Functionality Overview¶
This section walks through a quick demo of AppSwitch functionality.
You can specify any IP address and name you want when bringing up an application. Like this
$ ax run --ip 1.1.1.1 nginx -g 'daemon off;'
That brings up nginx
server on 1.1.1.1, no matter the IP address of the
host. Note that no interfaces or other network artifacts are created on the
host for this to work.
(Please note, AppSwitch currently only supports IPv4. nginx should be configured to listen on IPv4 address only.)
Internally appSwitch runs the application (nginx in this case) in an empty network namespace with no devices and tracks its network API calls through an equivalent of FUSE for network.
You can curl
the server as follows
$ ax run --ip 2.2.2.2 curl -I 1.1.1.1
HTTP/1.1 200 OK
Server: nginx/1.12.2
Date: Tue, 20 Mar 2018 21:21:22 GMT
Content-Type: text/html
Content-Length: 3700
Last-Modified: Wed, 18 Oct 2017 08:08:18 GMT
Connection: keep-alive
ETag: "59e70bf2-e74"
X-Backend-Server: host2
Accept-Ranges: bytes
Here curl is given a different IP address. But since it’s only acting as a client, you can do without an IP. So this works just as well
$ ax run --curl -I 1.1.1.1
Works with names as well¶
The server can be given a DNS name rather than or in addition to an IP address. Once again, no other changes at the infrastructure level are needed for this to work. The point of is to remove unnecessary interactions between applications and infrastructure.

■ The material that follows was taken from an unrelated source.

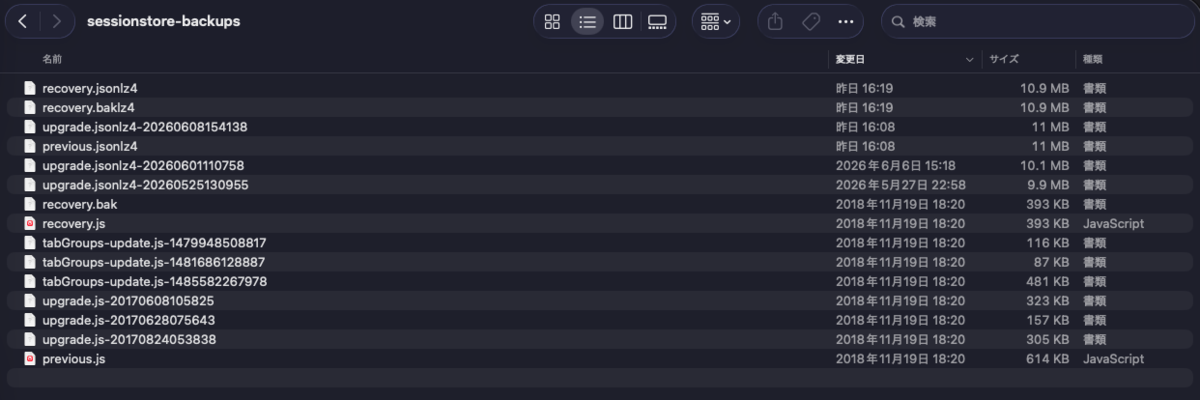Image resolution: width=1200 pixels, height=400 pixels.
Task: Switch to column view
Action: tap(622, 21)
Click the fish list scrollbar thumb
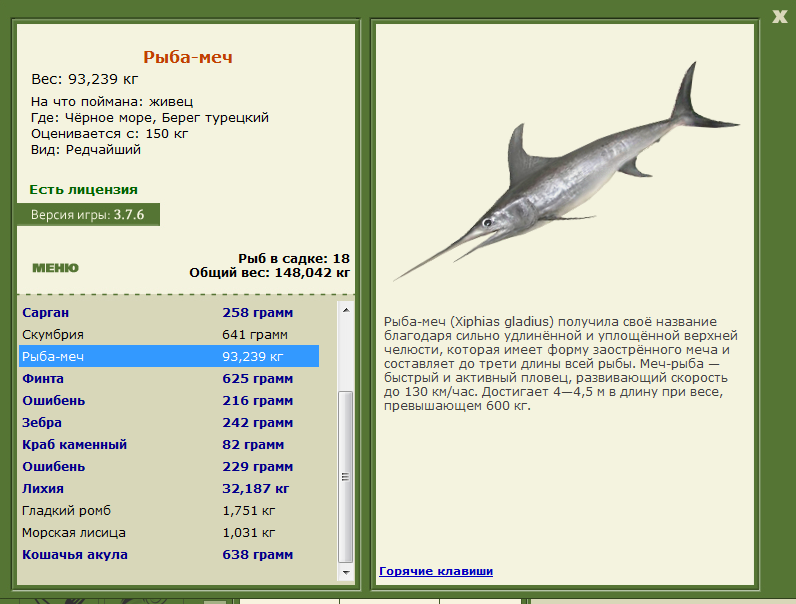The image size is (796, 604). point(346,477)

$ ax run --name web nginx -g 'daemon off;'
Then you can connect using the name and have ax
handle the DNS
$ ax run -- curl -I web
AppSwitch internally makes up an IP address for the purposes of API compatibility but the clients can simply refer to the service by its name without ever knowing about the internal IP address.
Simple load balancing¶
You can also bring up another server and give it the same IP address. Don’t worry, that won’t cause IP or port conflict. Client connections would be automatically load balanced across those servers.
It also works just fine even if the application runs within a container. Just need to pass a couple extra options to “mount” appswitch into the container. In fact, it doesn’t matter where the application runs. It could be bare metal, VM, container or somewhere in the cloud as long as there is some type of connectivity underneath.
$ docker run -it \
--net none \
-v /var/run/appswitch:/var/run/appswitch \
-v /usr/bin/ax:/usr/bin/ax \
--entrypoint /usr/bin/ax \
run --ip 1.1.1.1 nginx -g 'daemon off;'
Note that it’s an off-the-shelf Docker image with no customizations etc. Also
notice --net none
option. As far as Docker is concerned, the container has
no network connectivity. nginx
gets its network through AppSwitch.
Once the second nginx server is started (as a Docker container, in this case),
the client connections would be automatically load balanced across those two
instances. You could observe it using watch
$ watch ax run -- curl -I 1.1.1.1
Security grouping through intuitive labels¶
You can attach labels to applications while bringing them up under AppSwitch. Among other things, labels are used to enforce isolation. Something like
$ ax run --ip 1.1.1.1 --labels role=prod nginx -g 'daemon off;'&
$ ax run --ip 1.1.1.1 --labels role=test nginx -g 'daemon off;'&
You can verify that there are multiple servers serving on the same IP address by
listing the contents of the service table with ax
command
$ ax get servers
NODEID CLUSTER APPID PROTO SERVICEADDR IPV4ADDR
------------------------------------------------------------------------
host0 appswitch f83e8600 tcp 1.1.1.1:80 10.0.2.15:40010
host0 appswitch f880063e tcp 1.1.1.1:80 10.0.2.15:40019
At this point, clients only get load balanced to servers that match the labels.
For example, the following client with label role=test
will only connect to
the role=test
server above but never to role=prod
server even though
both carry the same IP address.
$ ax --labels role=test curl -I 1.1.1.1
A naked client without any labels would not be able access either server.